There are few remnants of the human beings burned alive inside: just a wedding ring and a gold filling. The Nazis used to turn whatever remains they could find into soap (we can't help but experience revulsion over here), and Lady L imagines that the Nazi sees the future soap he will make out of these ashes and traces of human bodies. Ugh.
Lady Lazarus's tone here starts to change. Earlier in the poem, she seemed pretty powerless. Everyone was watching her, or so she imagined. But now that she's dead, she imagines herself in a position of power. Instead of being watched by Nazis, she herself is watching the Nazis poke around in the crematorium. She is the seer, not the object to be seen.
And she seems to be building to a crescendo in these lines; she says "beware / beware"—as if she is about to warn the Nazis of something. Plus, Herr Doktor has transformed into Herr God, Herr Lucifer. In other words, she's comparing this doctor to both God and the devil—all male figures who seem to have power over her in some way. At least for now.
These bewares, by the way, may be a reference to Coleridge's poem "Kubla Khan," which features the lines "And all who heard should see them there, / And all should cry, Beware! Beware! / His flashing eyes, his floating hair!"
Lady Lazarus just might be comparing herself to Kubla Khan—the wild man with flashing eyes—in this famous Romantic poem.
The speaker's voice is taking on some serious strength here. She's straight-up warning God and the devil. What exactly does she have planned?
Out of the ash
I rise with my red hair
And I eat men like air.
This is what we've been waiting for: Lady Lazarus rises again. Boom goes the dynamite. Take that, Herr Doktor.

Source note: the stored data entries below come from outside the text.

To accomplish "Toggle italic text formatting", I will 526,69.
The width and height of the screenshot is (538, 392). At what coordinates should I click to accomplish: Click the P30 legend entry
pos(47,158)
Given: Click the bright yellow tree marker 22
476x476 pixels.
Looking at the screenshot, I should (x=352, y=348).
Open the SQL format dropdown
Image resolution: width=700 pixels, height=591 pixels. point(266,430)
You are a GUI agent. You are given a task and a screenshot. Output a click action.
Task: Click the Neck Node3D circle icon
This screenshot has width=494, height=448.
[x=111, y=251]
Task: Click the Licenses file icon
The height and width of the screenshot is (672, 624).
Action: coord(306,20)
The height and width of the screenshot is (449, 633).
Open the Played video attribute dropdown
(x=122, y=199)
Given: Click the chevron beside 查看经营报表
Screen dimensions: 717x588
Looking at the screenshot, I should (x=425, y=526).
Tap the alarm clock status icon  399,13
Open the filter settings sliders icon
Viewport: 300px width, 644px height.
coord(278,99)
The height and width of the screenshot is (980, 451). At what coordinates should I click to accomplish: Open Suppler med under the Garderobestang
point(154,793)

She imagines that she's been burnt to death by the Nazis, but here she resurrects. She stays true to her name. But unlike the Lazarus in the Bible, she doesn't need Jesus (or anyone) to make her resurrection happen. She does it all on her own.
She may share her name with Lazarus the Bible character, but here, Lady L seems a lot more like the phoenix, a mythical bird that bursts into flames and then is reborn out of its ashes.

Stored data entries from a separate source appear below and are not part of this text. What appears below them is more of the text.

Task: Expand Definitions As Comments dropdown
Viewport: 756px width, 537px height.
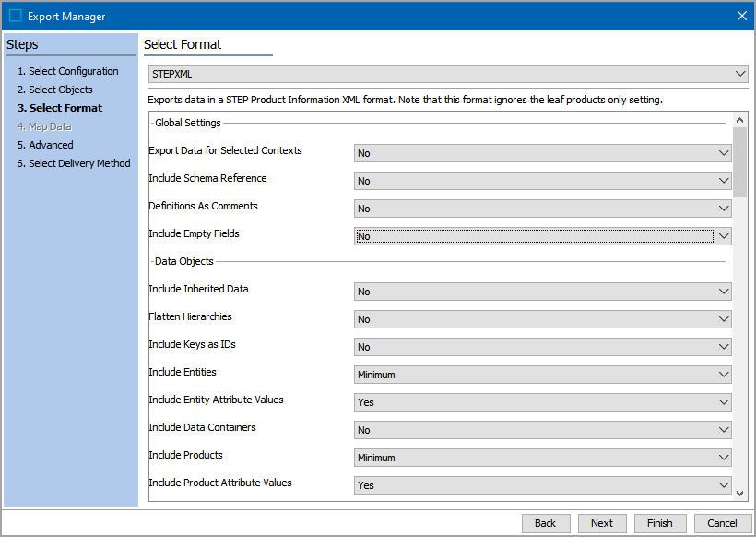Action: [x=542, y=209]
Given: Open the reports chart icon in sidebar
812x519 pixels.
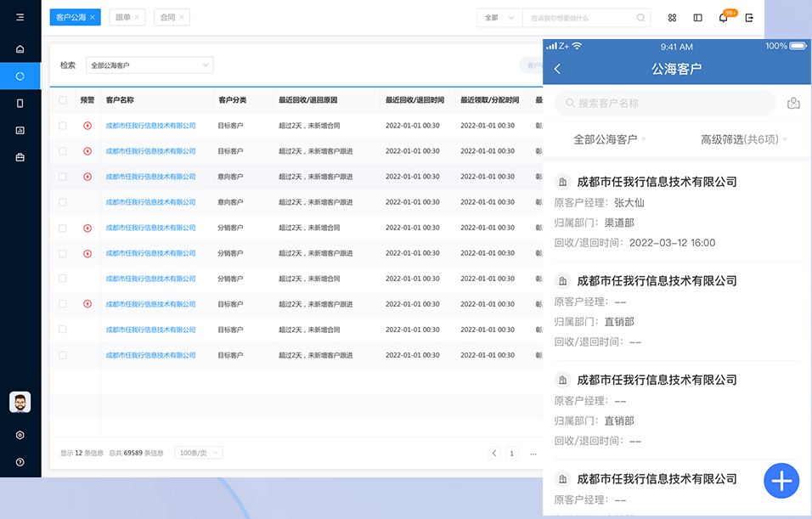Looking at the screenshot, I should 20,130.
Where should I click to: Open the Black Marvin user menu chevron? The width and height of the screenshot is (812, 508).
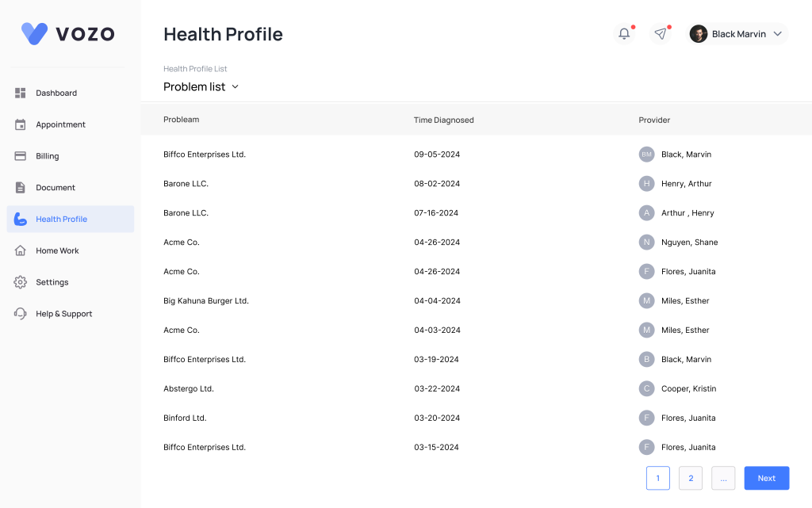coord(778,34)
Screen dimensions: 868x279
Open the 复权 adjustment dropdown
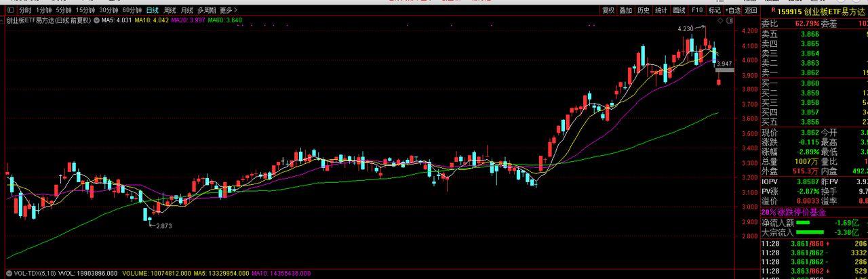(608, 10)
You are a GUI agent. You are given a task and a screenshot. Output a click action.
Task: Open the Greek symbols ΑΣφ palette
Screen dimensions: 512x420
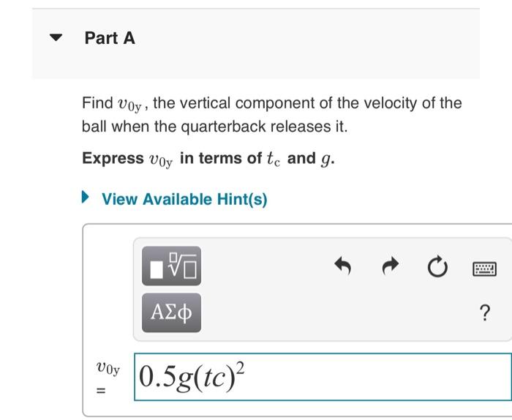171,312
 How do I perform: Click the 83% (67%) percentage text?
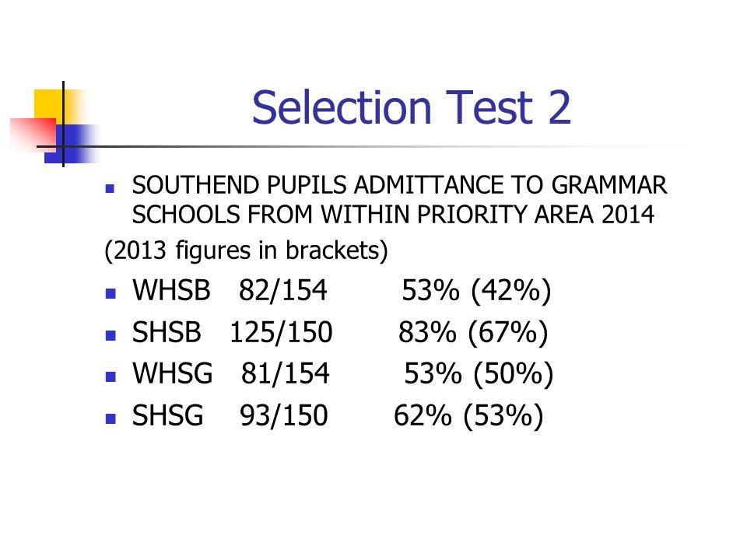click(x=473, y=332)
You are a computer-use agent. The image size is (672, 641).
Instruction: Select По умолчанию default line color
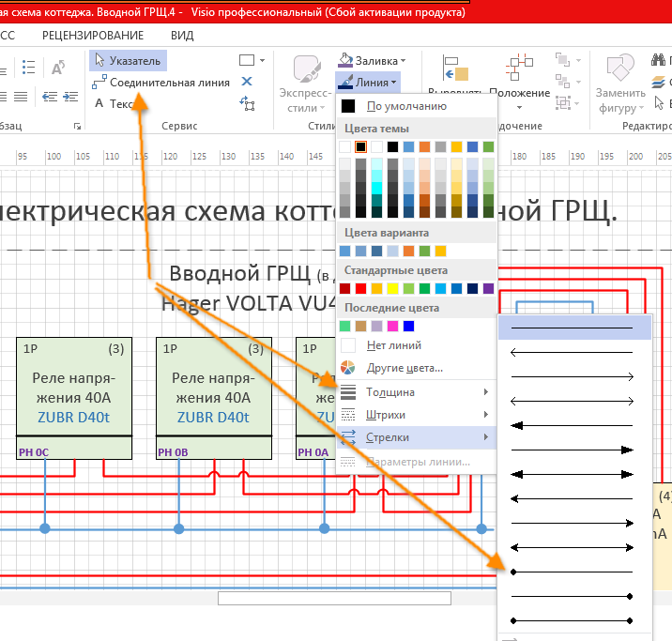(x=405, y=106)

And then, once she has resurrected, what does she do? She "eat[s] men like air." Does this mean that she eats men as if they were nothing, like air is nothing? Do they taste like nothing to her? Does she eat only unsubstantial men? Does this line refer to men and only men, or does it encompass women, too (as in, mankind)?
And why does she eat these men? Is she hungry? (Probably not.) Is this her way of gaining power and control? Is this a way for her to control the meaning of her own death? Perhaps she refuses to be killed by the Nazis again in her next life, and vows to take control of her death and plan it her way.
There are lots of ambiguities at the end of this poem, which leaves a lot of room for interpretation, so get cracking, folks.
But if we at Shmoop just had to tell you our most favorite interpretation, we'd tell you this: in this poem, death offers Lady L the possibility of control—and that control is what Lady Lazarus is really looking for.
But hey, Shmoopers, just keep this in mind: if you want to roll with LL, roll with her awesome rhymes and images; try to leave death at the door.